What the task requires: Arrange the data below as a numbered list, covering everything from the line containing "Screen dimensions: 2120x1170" down to the line containing "click(393, 111)", both included, and leave out any blank lines.

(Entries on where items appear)
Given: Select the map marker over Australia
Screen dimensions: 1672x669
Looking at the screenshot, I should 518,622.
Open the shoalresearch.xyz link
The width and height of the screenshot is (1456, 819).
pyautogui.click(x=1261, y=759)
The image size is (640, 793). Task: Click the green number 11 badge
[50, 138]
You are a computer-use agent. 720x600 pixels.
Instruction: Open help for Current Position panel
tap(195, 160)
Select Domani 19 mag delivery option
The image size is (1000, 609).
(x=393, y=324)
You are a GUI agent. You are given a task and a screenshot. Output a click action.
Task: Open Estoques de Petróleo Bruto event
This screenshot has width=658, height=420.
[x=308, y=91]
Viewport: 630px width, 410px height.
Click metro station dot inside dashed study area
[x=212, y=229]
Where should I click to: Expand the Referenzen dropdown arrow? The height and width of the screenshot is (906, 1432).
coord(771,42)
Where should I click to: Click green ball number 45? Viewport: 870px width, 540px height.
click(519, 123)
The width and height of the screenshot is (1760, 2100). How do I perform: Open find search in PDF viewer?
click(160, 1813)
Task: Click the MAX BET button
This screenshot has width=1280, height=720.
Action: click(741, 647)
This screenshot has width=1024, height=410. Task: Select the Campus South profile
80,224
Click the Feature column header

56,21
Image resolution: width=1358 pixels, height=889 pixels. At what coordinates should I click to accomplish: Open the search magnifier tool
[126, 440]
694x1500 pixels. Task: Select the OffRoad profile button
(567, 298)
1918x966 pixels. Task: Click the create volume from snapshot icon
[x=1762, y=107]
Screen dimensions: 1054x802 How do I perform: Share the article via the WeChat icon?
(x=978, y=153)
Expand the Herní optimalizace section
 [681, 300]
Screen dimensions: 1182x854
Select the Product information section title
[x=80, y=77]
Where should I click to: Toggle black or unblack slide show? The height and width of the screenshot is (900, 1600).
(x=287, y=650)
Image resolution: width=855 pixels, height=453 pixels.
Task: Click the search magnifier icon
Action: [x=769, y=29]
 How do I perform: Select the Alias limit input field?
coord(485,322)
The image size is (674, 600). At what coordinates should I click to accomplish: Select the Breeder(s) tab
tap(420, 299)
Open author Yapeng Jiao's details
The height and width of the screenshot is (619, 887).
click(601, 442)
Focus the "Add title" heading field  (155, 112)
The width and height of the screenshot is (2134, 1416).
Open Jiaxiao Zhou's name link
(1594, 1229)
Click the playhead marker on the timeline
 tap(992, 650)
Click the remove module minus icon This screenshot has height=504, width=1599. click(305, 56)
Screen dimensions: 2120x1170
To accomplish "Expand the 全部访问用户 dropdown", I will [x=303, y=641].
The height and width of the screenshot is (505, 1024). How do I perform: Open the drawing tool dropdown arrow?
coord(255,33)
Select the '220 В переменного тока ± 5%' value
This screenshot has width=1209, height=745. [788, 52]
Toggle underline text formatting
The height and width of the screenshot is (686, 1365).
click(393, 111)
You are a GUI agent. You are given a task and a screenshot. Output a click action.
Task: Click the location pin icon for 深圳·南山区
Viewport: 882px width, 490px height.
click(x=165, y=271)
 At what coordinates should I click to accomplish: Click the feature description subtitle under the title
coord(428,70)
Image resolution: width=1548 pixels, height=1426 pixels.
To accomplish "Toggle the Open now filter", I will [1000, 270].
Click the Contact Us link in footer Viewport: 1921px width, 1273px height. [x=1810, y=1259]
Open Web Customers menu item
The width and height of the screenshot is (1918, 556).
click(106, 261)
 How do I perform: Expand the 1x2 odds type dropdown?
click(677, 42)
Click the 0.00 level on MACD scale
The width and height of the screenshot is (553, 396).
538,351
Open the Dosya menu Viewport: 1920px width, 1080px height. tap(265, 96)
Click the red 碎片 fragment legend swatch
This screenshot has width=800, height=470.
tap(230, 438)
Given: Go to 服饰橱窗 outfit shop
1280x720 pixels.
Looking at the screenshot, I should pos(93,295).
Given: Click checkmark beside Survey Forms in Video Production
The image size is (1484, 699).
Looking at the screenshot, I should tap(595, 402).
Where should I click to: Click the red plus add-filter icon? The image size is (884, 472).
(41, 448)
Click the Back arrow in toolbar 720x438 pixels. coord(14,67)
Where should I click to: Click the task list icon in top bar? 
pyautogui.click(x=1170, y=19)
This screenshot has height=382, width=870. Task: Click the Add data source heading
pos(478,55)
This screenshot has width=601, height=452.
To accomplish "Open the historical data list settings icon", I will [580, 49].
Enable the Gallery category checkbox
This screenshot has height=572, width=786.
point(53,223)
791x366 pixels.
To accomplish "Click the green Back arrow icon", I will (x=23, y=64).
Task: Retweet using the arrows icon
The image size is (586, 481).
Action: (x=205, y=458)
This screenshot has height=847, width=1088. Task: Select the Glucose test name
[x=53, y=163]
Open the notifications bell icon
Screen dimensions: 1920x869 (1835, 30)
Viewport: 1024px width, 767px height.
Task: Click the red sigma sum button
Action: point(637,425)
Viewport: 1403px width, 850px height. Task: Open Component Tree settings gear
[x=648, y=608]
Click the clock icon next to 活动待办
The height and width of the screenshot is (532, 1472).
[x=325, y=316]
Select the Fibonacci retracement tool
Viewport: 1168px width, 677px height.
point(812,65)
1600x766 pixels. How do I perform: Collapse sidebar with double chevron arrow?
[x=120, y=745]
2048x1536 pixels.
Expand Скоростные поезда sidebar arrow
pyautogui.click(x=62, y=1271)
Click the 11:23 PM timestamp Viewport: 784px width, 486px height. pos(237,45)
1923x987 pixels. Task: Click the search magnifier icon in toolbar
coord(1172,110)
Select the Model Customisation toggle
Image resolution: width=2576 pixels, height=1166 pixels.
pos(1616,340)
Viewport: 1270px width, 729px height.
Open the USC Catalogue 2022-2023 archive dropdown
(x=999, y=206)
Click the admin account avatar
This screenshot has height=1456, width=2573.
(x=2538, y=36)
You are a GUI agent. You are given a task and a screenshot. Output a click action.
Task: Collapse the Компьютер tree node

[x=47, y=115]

Response to the exercise:
1. Screen dimensions: 2120x1170
2. To accomplish "Expand the 全部访问用户 dropdown", I will [x=303, y=641].
3. The height and width of the screenshot is (505, 1024). How do I perform: Open the drawing tool dropdown arrow?
4. coord(255,33)
5. Select the '220 В переменного тока ± 5%' value
6. This screenshot has width=1209, height=745. [788, 52]
7. Toggle underline text formatting
8. The height and width of the screenshot is (686, 1365).
9. click(393, 111)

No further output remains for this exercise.